Ever since amoebas evolved and contorted into species of the
animal Kingdom, mouths (or a digestive organ resembling one) have been
swallowing more than just a good meal in and of itself. The further one looks back in time, the less
likely it becomes, that proper dinner table etiquette was practiced by the
human species. The body’s outer layer of skin has long been the first-line of
defense against microorganisms, but a body has several orifices that give germs
an easy route to the internal immunity defense system.
In my workplace
environment, as well as many others, there are differing sanitation habits when
dealing with the handling of food brought in for a co-worker or
co-workers. Potlucks are a popular form
of getting the whole office together for a favorite ritual: eating. In the break room on a long table lays a smorgasbord of
edibles. A compulsive disorder can be a
nightmare for someone. If the hand of
someone else reaches into a bread bag to retrieve a slice of bread, or reaches
for “finger foods” on a tray bare fingered, a sterile addict may scream bloody
murder and embarrass this poor unsanitary soul.
When does being reasonably clean become compulsory? Where is the line drawn? A famous pop star icon had a compulsive
cleaning disorder which no one would have paid any attention to if not for the
air filtering mask he wore in front of all cameras to capture a snapshot.
Germs and
bacteria clash with a living being’s immune system not only through the intake
of food and drink, but also through the air that they breathe. A person with a compulsive cleaning disorder
attempts to rid the interior of a house entirely of all viruses, germs and
bacteria once and for all.
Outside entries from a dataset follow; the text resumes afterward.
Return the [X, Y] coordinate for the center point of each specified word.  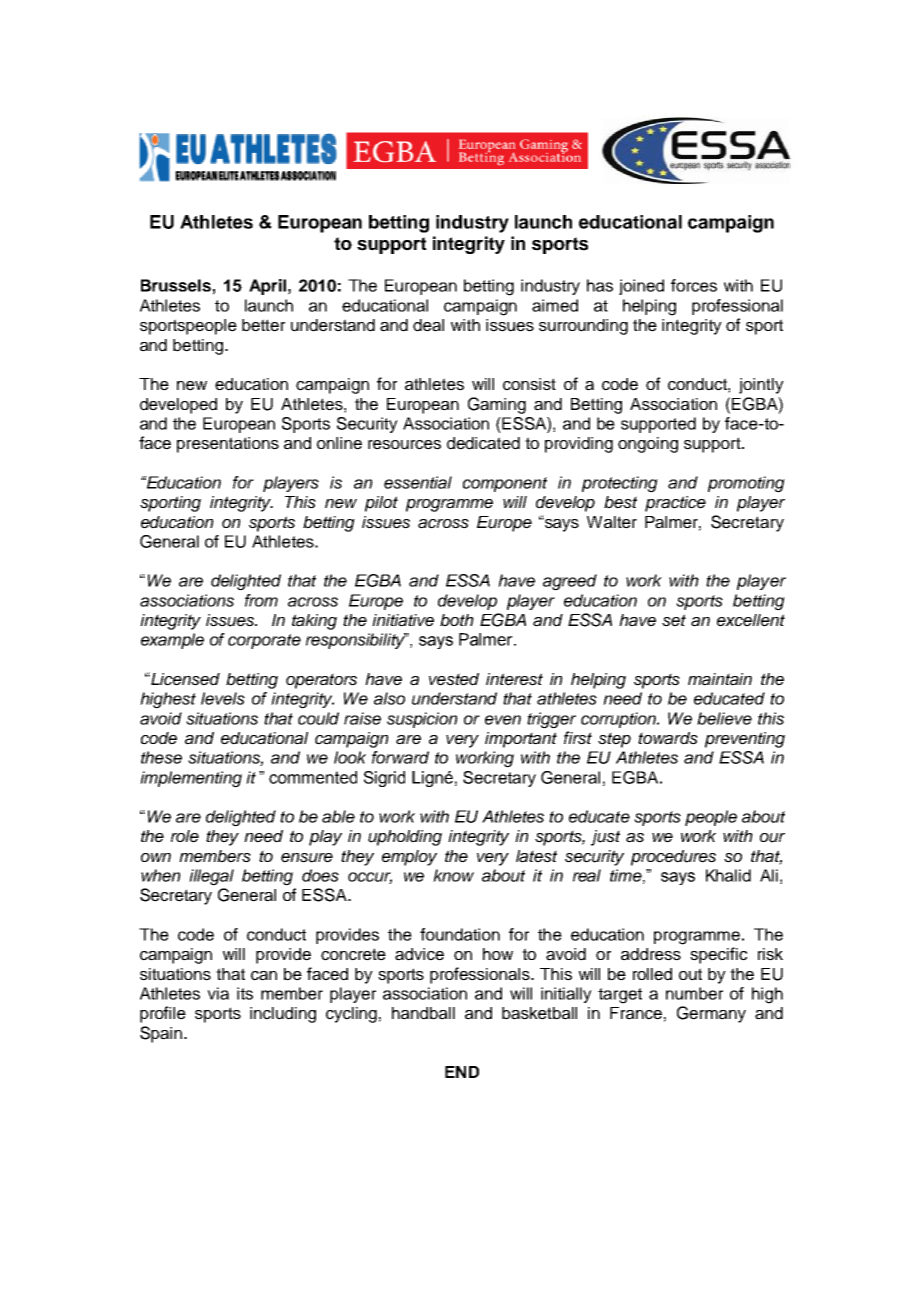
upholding [405, 838]
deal [428, 325]
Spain [161, 1034]
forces [694, 285]
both [457, 620]
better [263, 325]
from [261, 600]
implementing [191, 779]
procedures [673, 858]
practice [675, 504]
There is
nothing wrong with the desire to keep a clean and tidy house according to ones
aspiration and pride. It becomes an
addiction when a person imagines the house to be swarming with filthiness even
after the house has been sanitized from top to bottom. A compulsive cleaner does overkill and spend
an exorbitant amount of time cleaning.
A body’s immune
system has been the hidden, lean, mean fighting machine that has been warding
off germs, viruses, and bacteria for millions of years. As millennia have come and gone, non-humans
have fundamentally maintained the same hygienic habits as their ancestors. Humans have not been so fortunate. The more man evolves, the more man learns
about germs, viruses and bacteria and how to sterilize direct or indirect links
to the body. The home will become
cleaner and cleaner, and our immune systems will become lazier and unmotivated
and increasingly docile. Children
especially, need exposure to bacteria in order for their immune systems to
develop properly. Children can become
susceptible to asthma, allergies and additional more severe medical conditions,
if not allowed to let their built-in defense mechanism to do its intended
function. Some microorganisms have
become anti-biotic resistant or have arrived on the scene recently and have not
been given the opportunity to be fought against. Other bacteria have mutated into more deadly
forms on their own. Paranoid, uneducated
people, who think there are deadly organisms ingested with every bite they take,
inhaled with every breath they take or transferred to their body with every
handshake or bathroom door touched, are actually defeating the purpose of the
immune system. To not let the immune
system do its intended job is to cripple it.
“Use it or lose it” is a relative motto.
The evolutionary
process will continue to run its course as long as there are living things on
earth. I’m just fearful that too many
people are giving germs more credit than they deserve and are trying too hard
to assist the immune system in fighting off intruders.
Treating a
compulsive disorder as an addiction and affording the addict adequate
counseling to come to a reasonable middle ground will turn back the clocks of
time and allow the once mighty immune system to run its course and provide
evolutionary protection against the invading enemy. Our descendant’s lives may depend on it.